“Giving power back to the individual” is the key mantra associated with this supposedly new and improved version of the web, which is delivered via public blockchains and driven by token economics. And indeed, much of Web3 sounds attractive in theory: Enthusiasts promise a web that’s fairer, not dominated by big tech companies, and where users control their own data.
Whether it’ll be possible to deliver on these promises is another matter: Signs to date indicate that turning theory into practice is proving difficult in key respects. We’re already observing the emergence of power structures very like the current unequal power structures that Web3 advocates want to replace. Let’s just examine a few key tenets of the Web3 vision and see how they stack up:
- Decentralization. There’s no clear definition of what “decentralization” really means. Two aspects are clear, though: One, complete decentralization (i.e., no single point of control, anywhere) is neither possible nor desirable, and two, there’s a lot of “decentralization theatre”: For example, Ethereum activity would grind to a halt if centrally controlled services such as Infura and Alchemy were to stop; NFT marketplaces could decide unilaterally when and how to intervene; and the control points in so-called smart contracts would quickly become obvious when something goes wrong and somebody steps in to stop the code.

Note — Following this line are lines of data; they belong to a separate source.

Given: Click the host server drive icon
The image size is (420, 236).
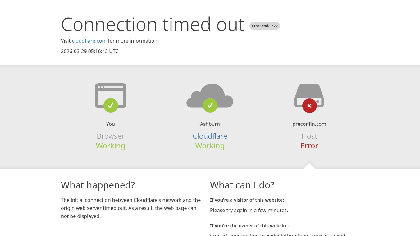Looking at the screenshot, I should (x=309, y=93).
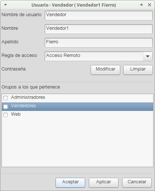Viewport: 155px width, 191px height.
Task: Discard changes with the Cancelar button
Action: 137,183
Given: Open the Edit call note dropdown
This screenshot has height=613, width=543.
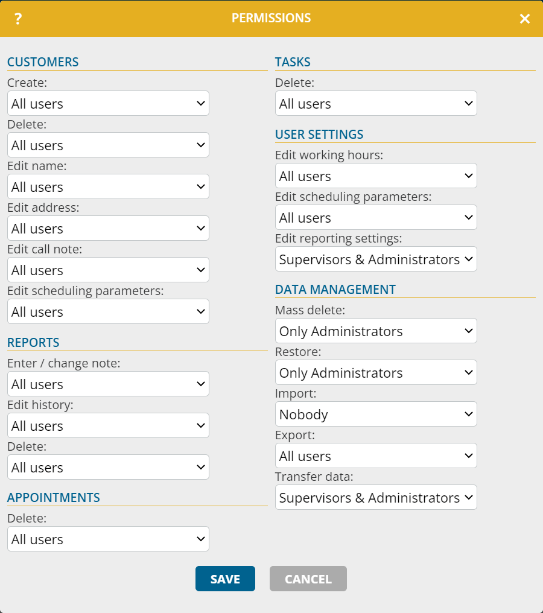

- Code and protocols (they must be open and transparent). Ensuring that all code is available for inspection sounds great, but vanishingly few people have the ability, the free time, and the desire to inspect reams of complex code. Further, having all code running on public blockchains also increases the attack surface — and we can see from almost daily reports about Web3 hacks and exploits that code quality isn’t improving. It’s also worth remembering that open and transparent code has always performed critical tasks on the internet (think Apache and Linux, etc.); that hasn’t stopped today’s tech giants from earning trillions by concentrating power.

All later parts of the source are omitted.